The townsite had once marked the western limit of the huge glacier that had cut the pass. The valley, that became the Gap, there narrowed to a two-mile-wide, steep-sided canyon, the floor of which, near the town, was piled with glacial leavings.

Baxendala itself was built against the north flank of a sugarloaf hill half a mile wide, two long, and two hundred feet high, astride a low ridge that ran to the flank of Seidentop, a steep, brush-wooly mountain constricting the north wall of the canyon. The River Ebeler ran around the south side of the loaf where the valley, in a long, lazy curve, had been dug a bit deeper, and, because of barriers a dozen miles farther west, had formed a shallow marsh three-quarters of a mile wide. The marsh lay hard against both the sugarloaf and the steep southern wall of the valley. A narrow strip of brushy, firm ground ran below the southern face. It could be easily held by a small force.

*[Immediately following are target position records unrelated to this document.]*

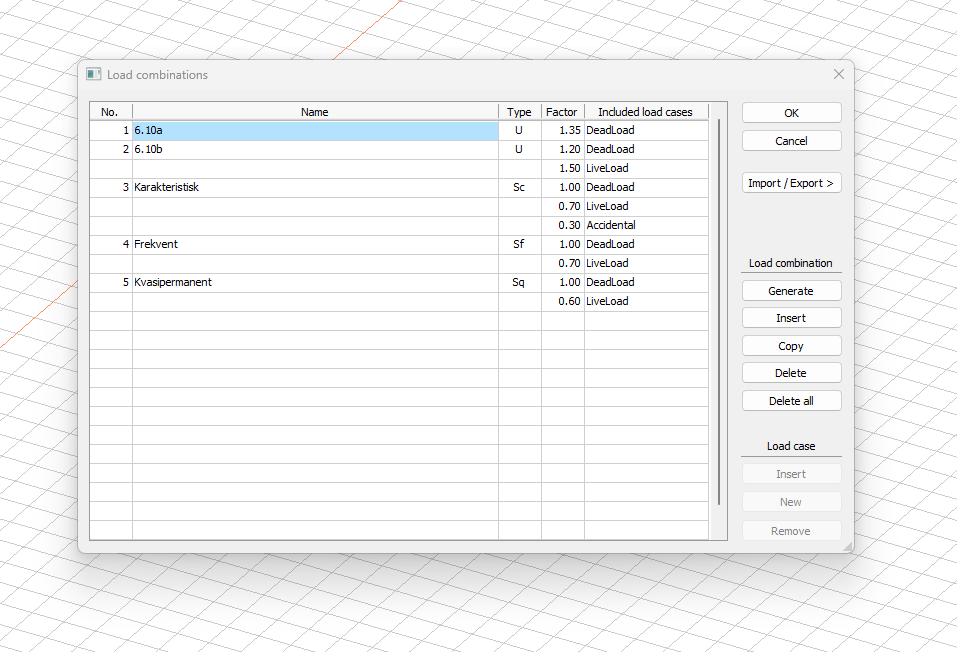Insert a new load combination
Viewport: 957px width, 652px height.
tap(791, 318)
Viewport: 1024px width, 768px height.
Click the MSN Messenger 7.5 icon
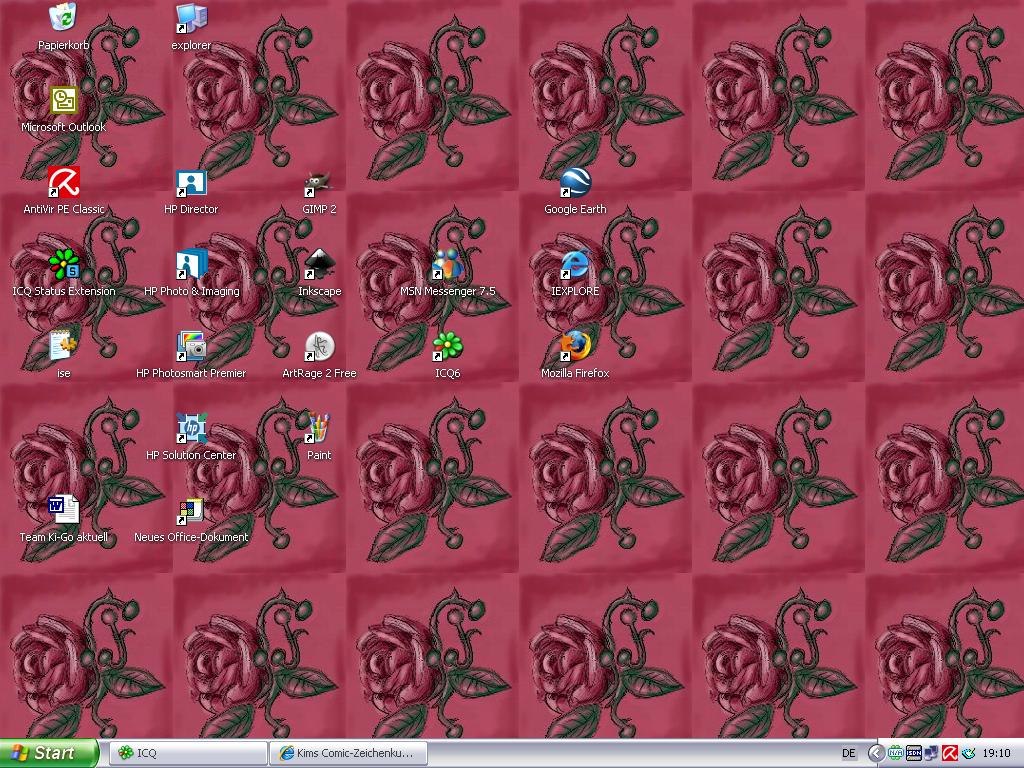(x=447, y=265)
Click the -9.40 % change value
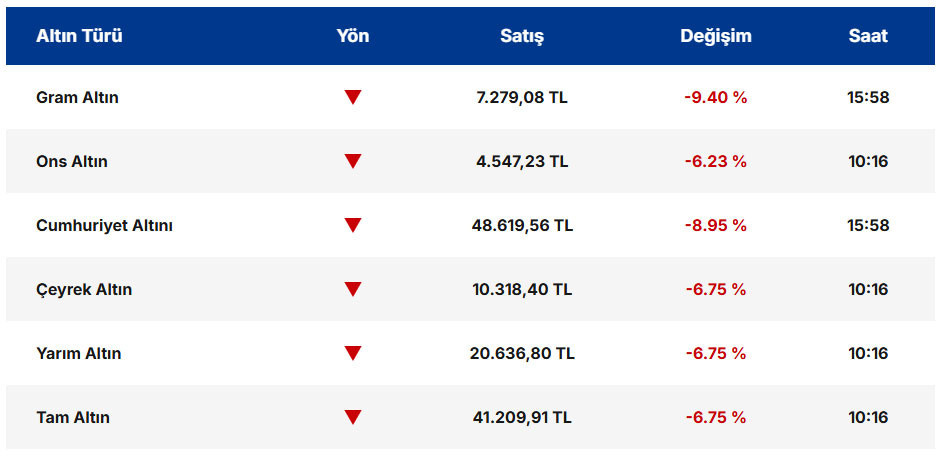This screenshot has width=951, height=459. pyautogui.click(x=715, y=98)

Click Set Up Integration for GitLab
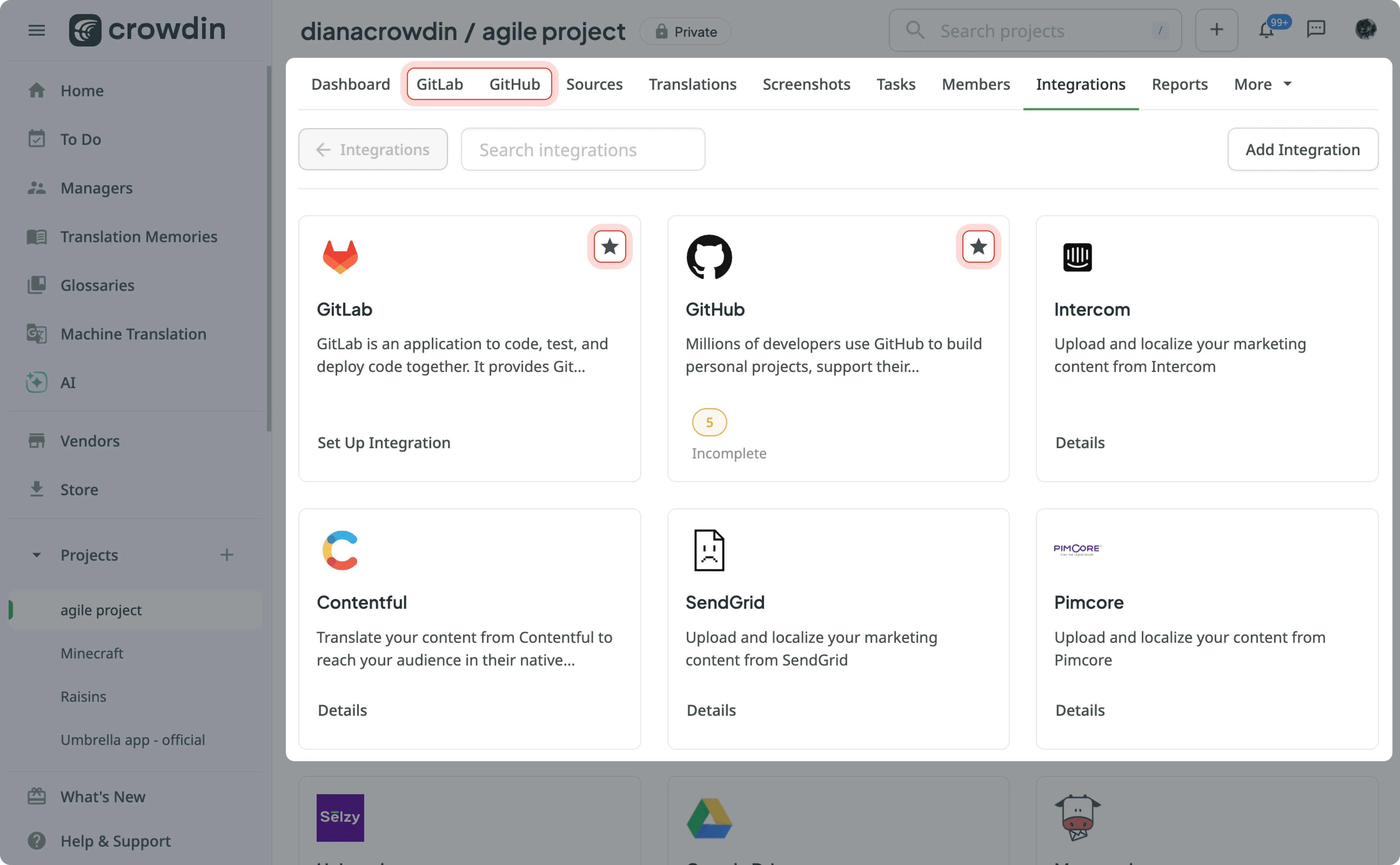pyautogui.click(x=384, y=442)
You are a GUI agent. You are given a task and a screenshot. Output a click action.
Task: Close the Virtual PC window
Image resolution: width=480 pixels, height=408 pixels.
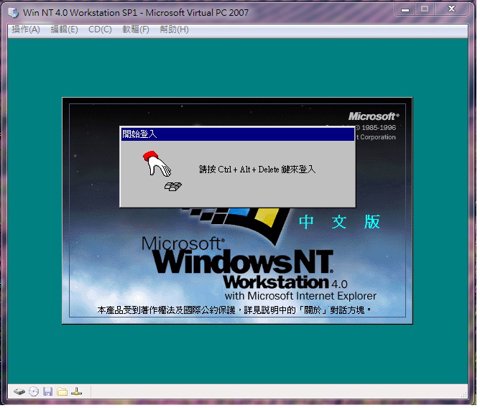(x=451, y=10)
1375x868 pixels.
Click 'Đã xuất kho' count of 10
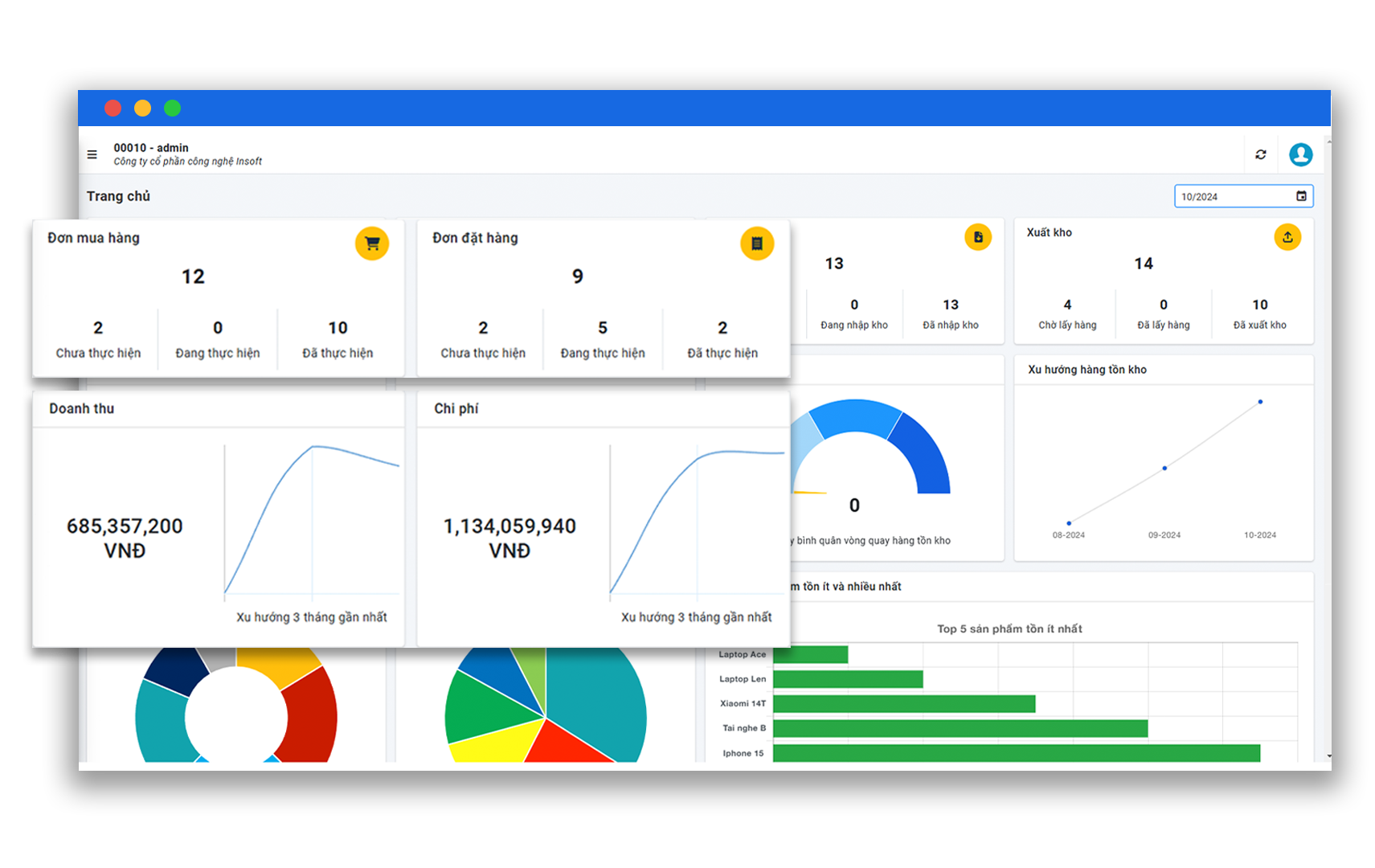1259,305
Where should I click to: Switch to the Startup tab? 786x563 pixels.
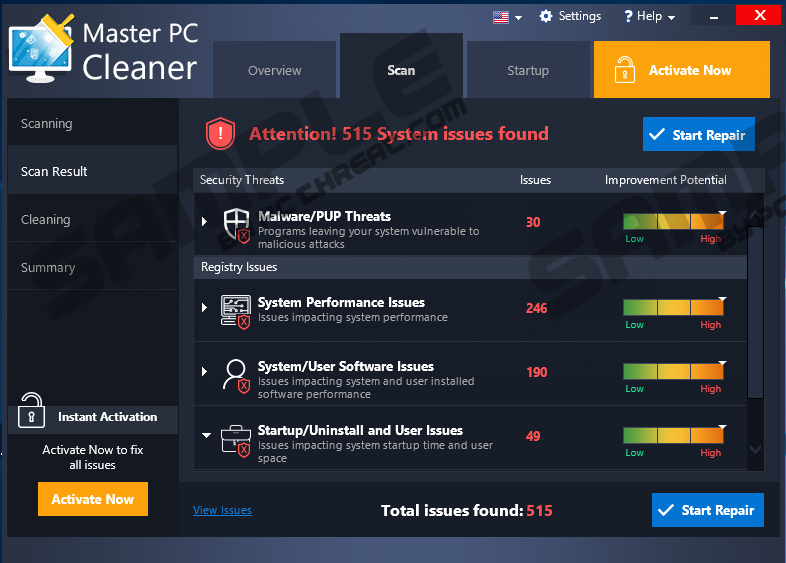point(527,71)
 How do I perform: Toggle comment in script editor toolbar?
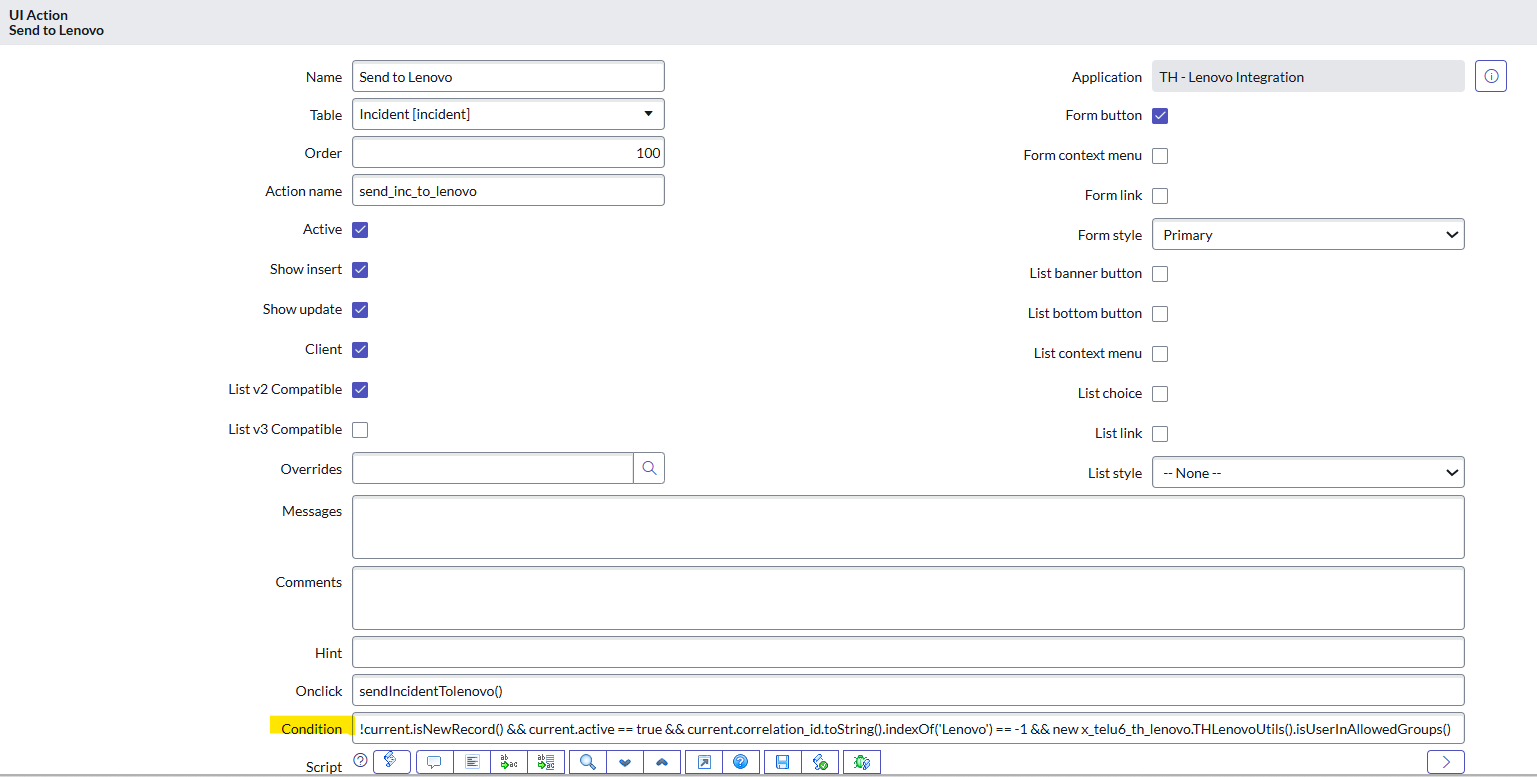(x=434, y=762)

Atop the sugarloaf, commanding a good eastern view, stood a small fortress, Karak Strabger. From it Ragnarson could follow every detail of battle. By anchoring his flanks on Seidentop and Baxendala, along the ridge, he could defend a space little more than half a mile wide. There was no more defensible site to the west, and but one equaling it farther east. And Sir Andvbur, having fought there last autumn, knew that ground better than he.

Ragnarson descended on the town two weeks after the night of the demon. The Strabger family fled so hurriedly they left breakfast half-cooked in the castle kitchen. The rebel forces were training farther east, near the snow line. Three days after Bragi's arrival an attempt was made to dislodge him. Baron Berlich led the rebel knights into another Lieneke. His attack collapsed under a shower of Itaskian arrows. Berlich himself was slain.

The survivors, to Ragnarson's dismay, suffered an attack of rationality. When they selected a new com­mander they chose the man he believed most dangerous, Sir Andvbur Kimberlin.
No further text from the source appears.